• Given passage

Because of the great difference in loading experienced by the engine between an engaged state and a disengaged state, however, some form of speed regulation device is often required to help keep the engine within desired operating ranges. Current lawnmower designs generally employ one of two configurations to control the speed of the engine. In a fixed throttle configuration, the engine speed is fixed at the maximum desirable running speed (e.g., about 3150 rpm for lawnmowers). As a result, even when the blade is disengaged from the engine, the unloading of the engine will not cause the engine to speed to exceed this predetermined limit. Alternatively, in a variable throttle configuration, the engine speed is variable in response to operation of a throttle control accessible to the operator. In this way, the operator can move this throttle control to reduce the engine speed when the blade is not engaged (e.g., when the operator is dumping the grass bag).
Each of these arrangements has advantages and drawbacks. For instance, a fixed throttle configuration does not require any additional operator input to control the engine speed, but the engine speed always races to the maximum running speed when the engine is unloaded due to governor system balancing, which can result in noisy idling. Also, these high engine speeds in the unloaded condition can result in higher fuel consumption and higher heat generation, which is particularly a concern in air-cooled engines. In variable throttle configurations, although the engine speed can be reduced in unloaded operation, this reduction generally requires the operation of a separate throttle control. Accordingly, until the operator takes the additional step to adjust the throttle control, problems with noise and high fuel consumption due to the engine racing to high speeds can likewise be problematic.
As a result, it would be desirable for a throttle system of an engine to automatically reduce the engine speed when the engine is moved into an unloaded state, such as when a blade of a lawnmower is disengaged.
SUMMARY
In accordance with this disclosure, systems, devices, and methods for automatically adjusting a speed of an engine in response to the loading on the engine are provided. In one aspect, an automatic idle system for an engine is provided. The automatic idle system can comprise an engine speed governor for connection to an engine, and the governor can comprise a governor shaft rotatable in response to a speed of the engine. A governor linkage can comprise a first end for connection to the governor shaft and a second end for connection to a throttle control of the engine, and an actuator can be connected to the second end of the governor linkage. The actuator can be movable in response to a load on the engine to move the governor linkage from a base position to an adjusted position. In this arrangement, when the engine is in a low-load state, the governor linkage can be moved toward a throttle-closed position.

• Required work
1. Decide whether each statement agrees with the engine throttle passage, answering yes or no and quoting the words from the passage that settle it: (a) In a fixed throttle configuration, the engine speed is fixed at about 3150 rpm for lawnmowers. (b) High engine speeds in the unloaded condition are described as a particular concern in water-cooled engines. (c) In the automatic idle system, the actuator is connected to the first end of the governor linkage.
2. Return everything in the engine throttle passage from "As a result, it" down to "lawnmower is disengaged.".
3. Resume the engine throttle passage from where it stops.
The entries that come after the engine throttle passage are from an unrelated source.

(Records locating screen elements)

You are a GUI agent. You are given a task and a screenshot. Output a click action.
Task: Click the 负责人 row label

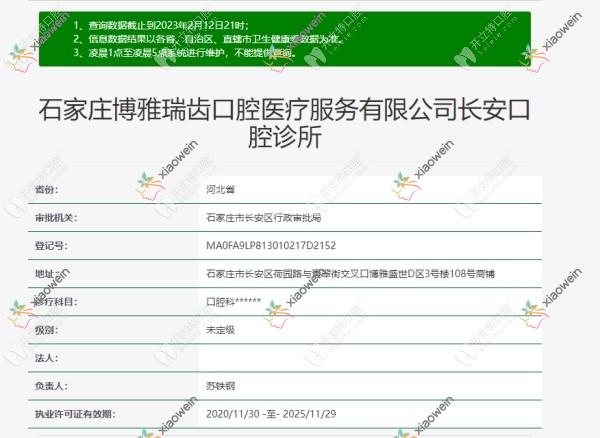click(x=51, y=383)

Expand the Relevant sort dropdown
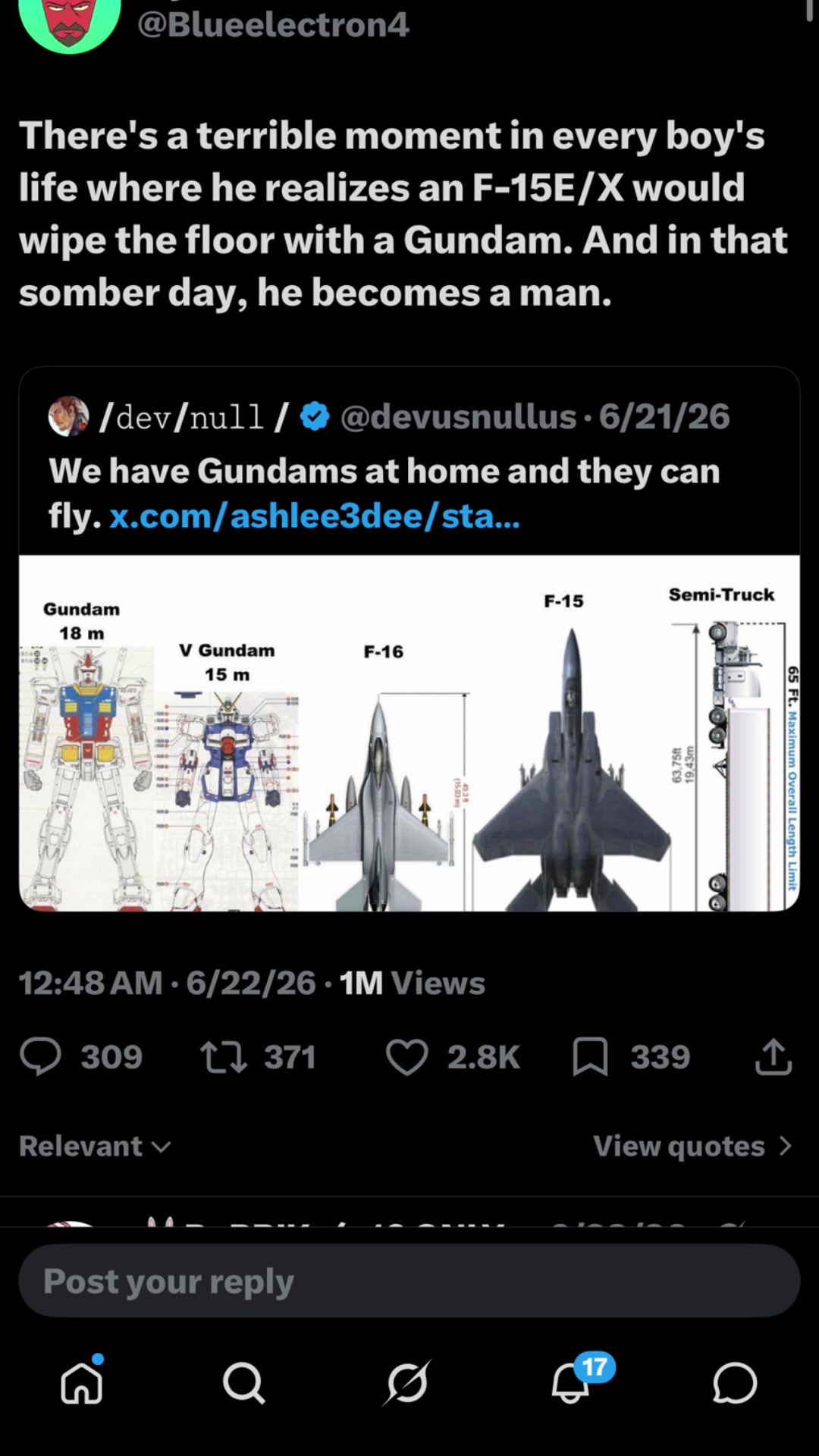pos(95,1146)
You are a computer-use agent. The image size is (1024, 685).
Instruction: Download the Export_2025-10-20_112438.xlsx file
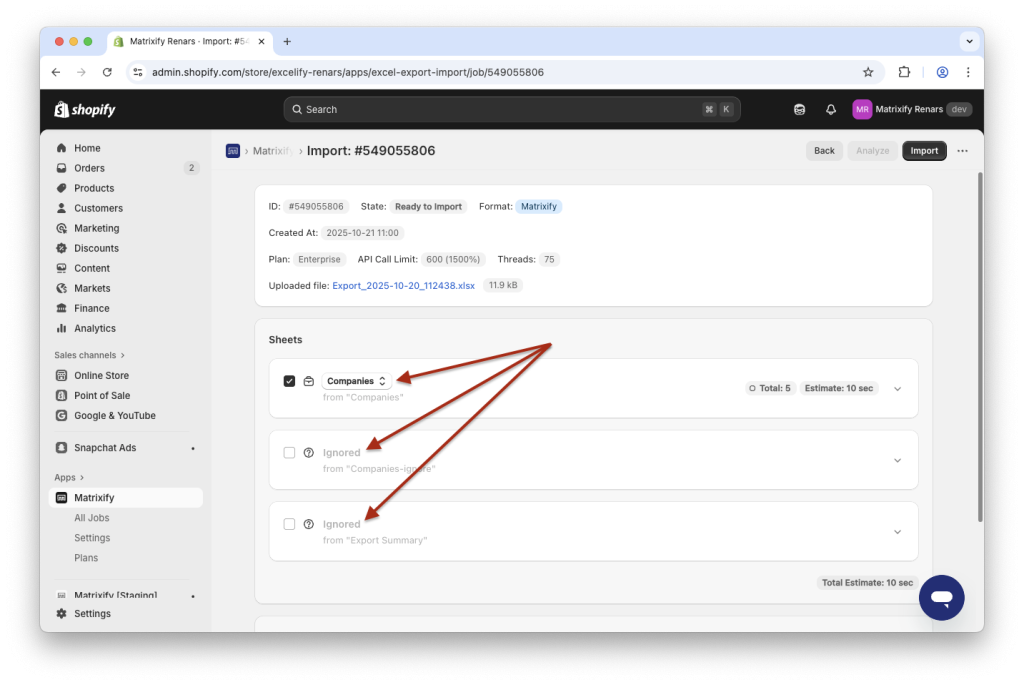pos(404,284)
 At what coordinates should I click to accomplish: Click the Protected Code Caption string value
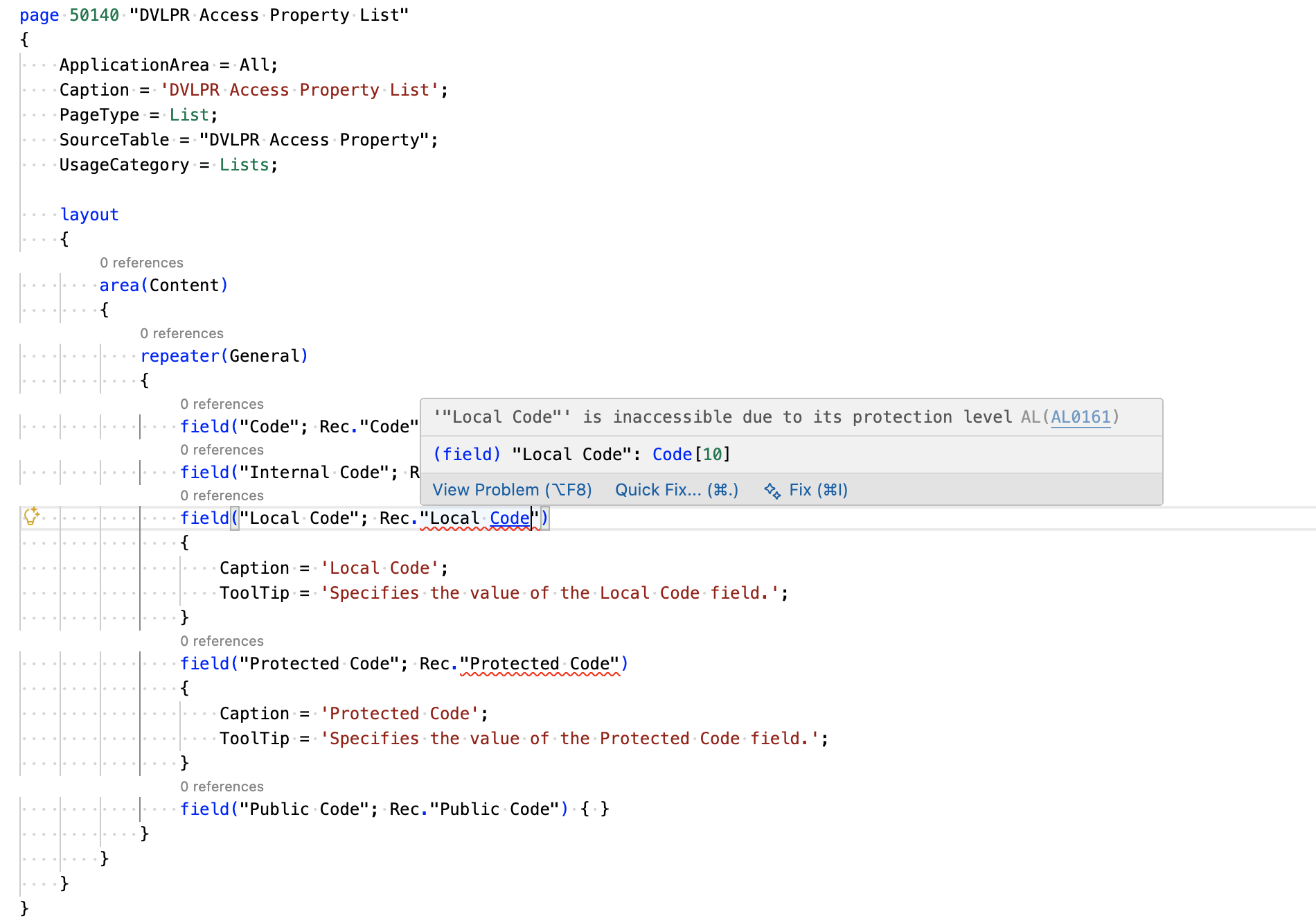click(400, 714)
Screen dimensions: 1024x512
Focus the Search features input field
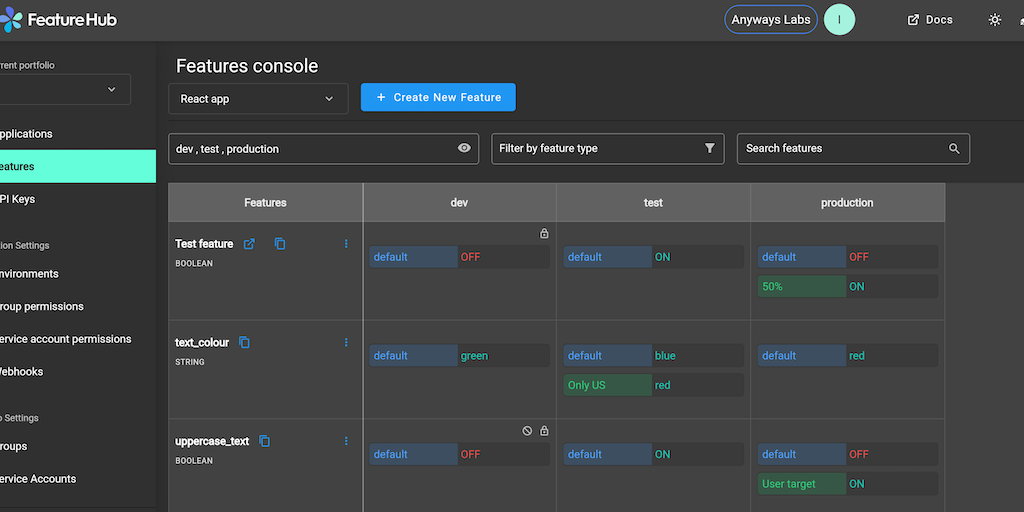(840, 149)
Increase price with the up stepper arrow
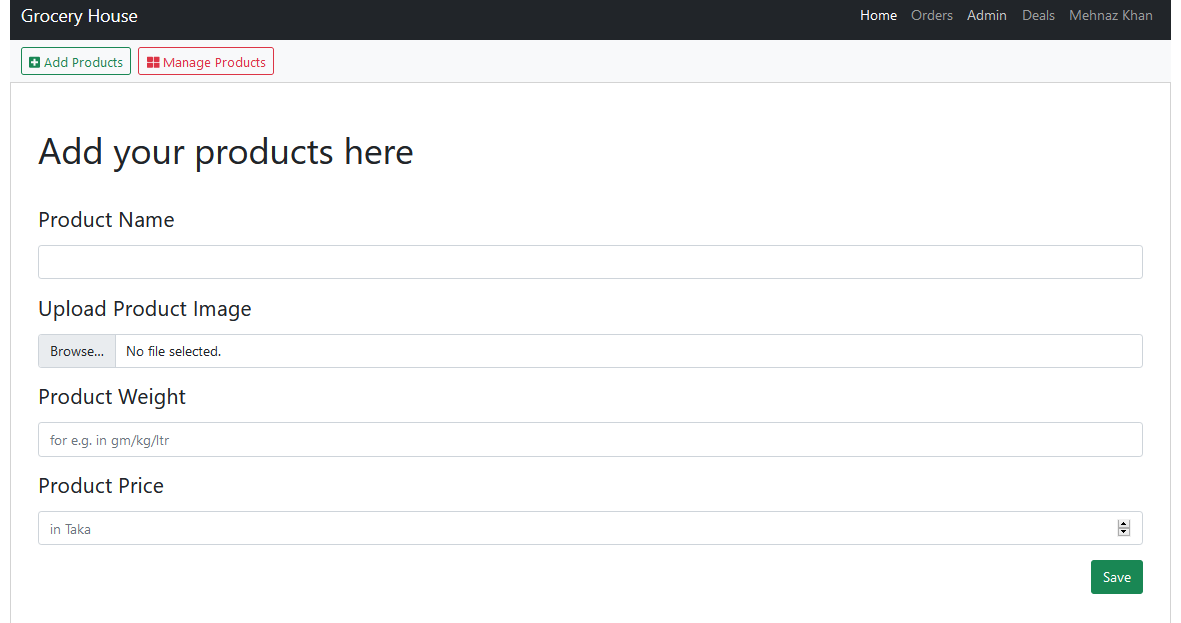The width and height of the screenshot is (1181, 623). point(1124,524)
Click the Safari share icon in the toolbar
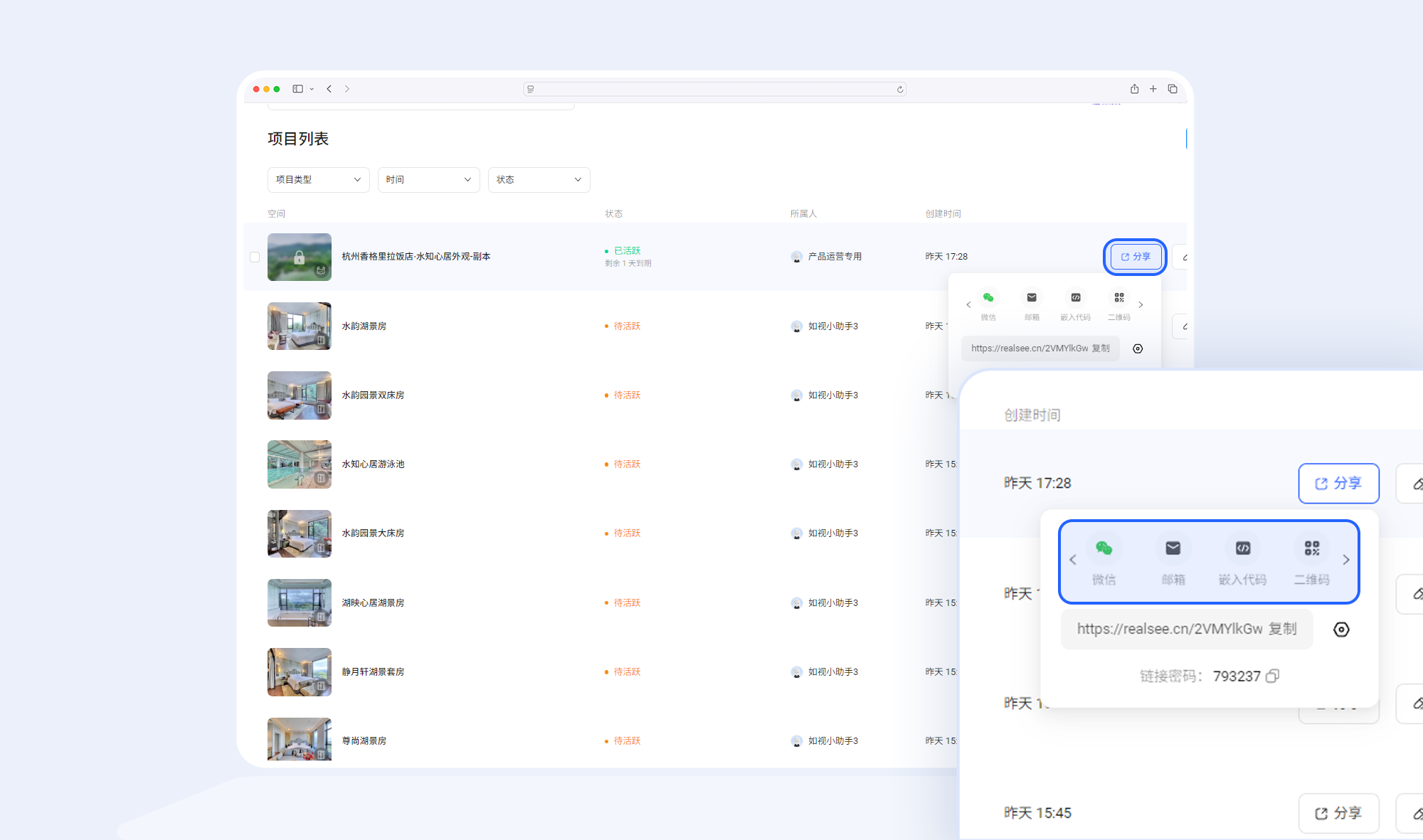This screenshot has width=1423, height=840. pyautogui.click(x=1134, y=89)
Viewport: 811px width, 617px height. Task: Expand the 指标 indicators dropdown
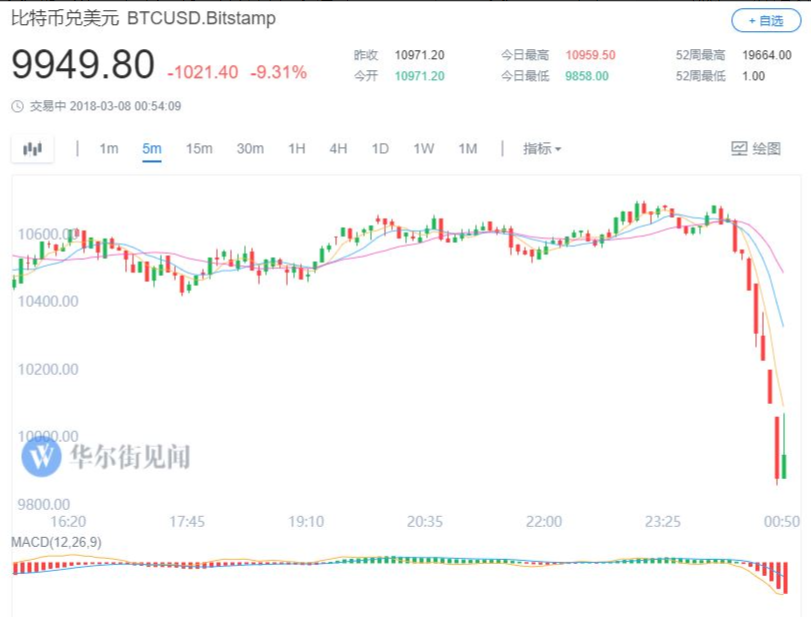pos(542,149)

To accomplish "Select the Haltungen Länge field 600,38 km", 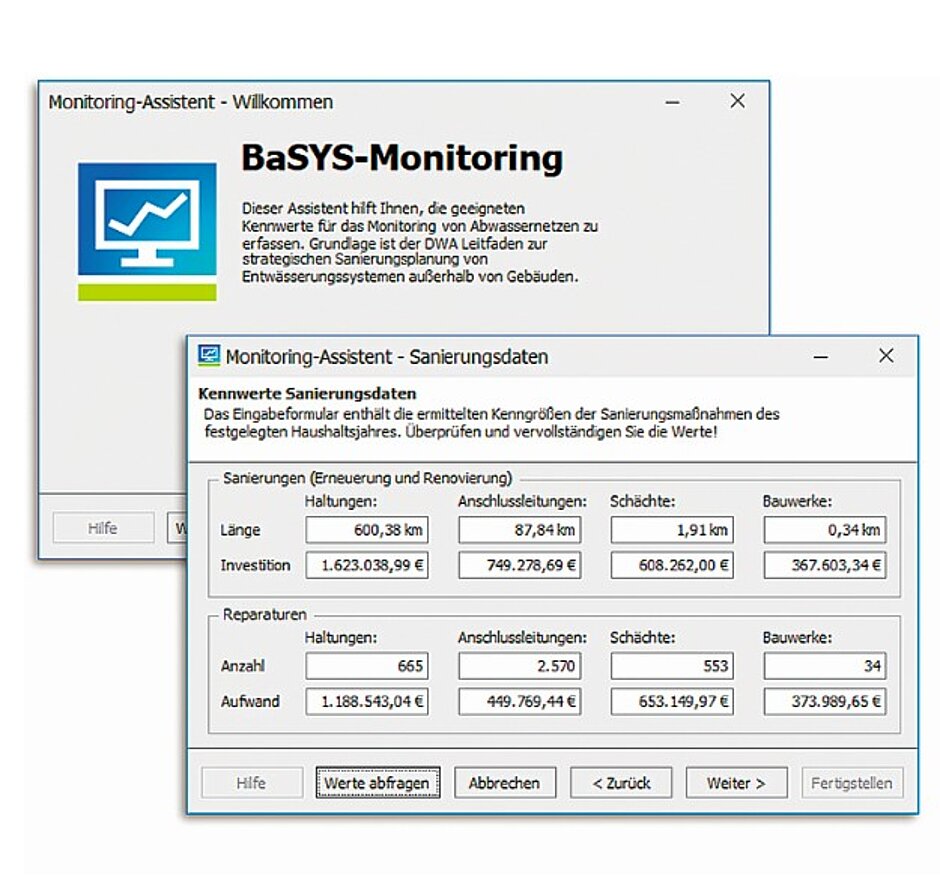I will pos(367,530).
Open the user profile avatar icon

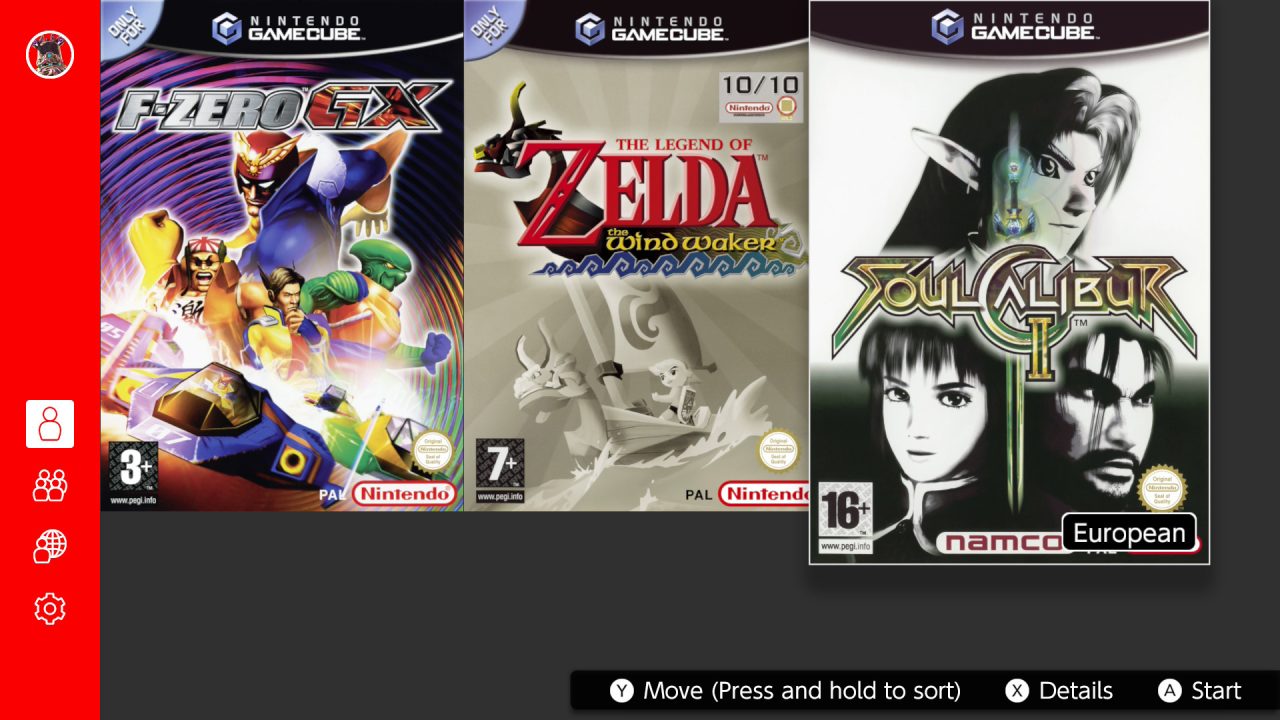50,54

• Results by task
1.
(a) Yes: "the engine speed is fixed at the maximum desirable running speed (e.g., about 3150 rpm for lawnmowers)"
(b) No: "which is particularly a concern in air-cooled engines"
(c) No: "an actuator can be connected to the second end of the governor linkage"

2.
As a result, it would be desirable for a throttle system of an engine to automatically reduce the engine speed when the engine is moved into an unloaded state, such as when a blade of a lawnmower is disengaged.

3.
In another aspect, a lawnmower can be provided. The lawnmower can comprise an engine drivingly engaged to a rotary blade, and the engine can comprise an adjustable throttle and a blade brake control movable between an engaged position in which the blade is prevented from rotating and a disengaged position in which the blade is free to rotate with the engine. The lawnmower can further comprise an engine speed governor coupled to the engine, and the governor can comprise a governor shaft rotatable in response to a speed of the engine, a governor linkage comprising a first end for connection to the governor shaft and a second end for connection to a throttle control of the engine, and an actuator connected to the second end of the governor linkage. Again, the actuator can be movable in response to a load on the engine to move the governor linkage from a base position to an adjusted position. As a result, when the engine is in a low-load state, the governor linkage can be moved toward a throttle-closed position.
In yet another aspect, a method for automatically adjusting the speed of an engine of a lawnmower is provided. The method can include coupling an engine speed governor to an engine, the governor comprising a governor shaft rotatable in response to a speed of the engine, connecting a governor linkage between the governor shaft and a throttle control of the engine, the governor linkage comprising a first end connected to the governor shaft and a second end connected to the throttle control, and moving an actuator in response to the operation of a blade brake control to move the governor linkage from a base position to an adjusted position. When the blade brake control is moved to an engaged position, the governor linkage can moved toward a throttle-closed position.
Although some of the aspects of the subject matter disclosed herein have been stated hereinabove, and which are achieved in whole or in part by the presently disclosed subject matter, other aspects will become evident as the description proceeds when taken in connection with the accompanying drawings as best described hereinbelow.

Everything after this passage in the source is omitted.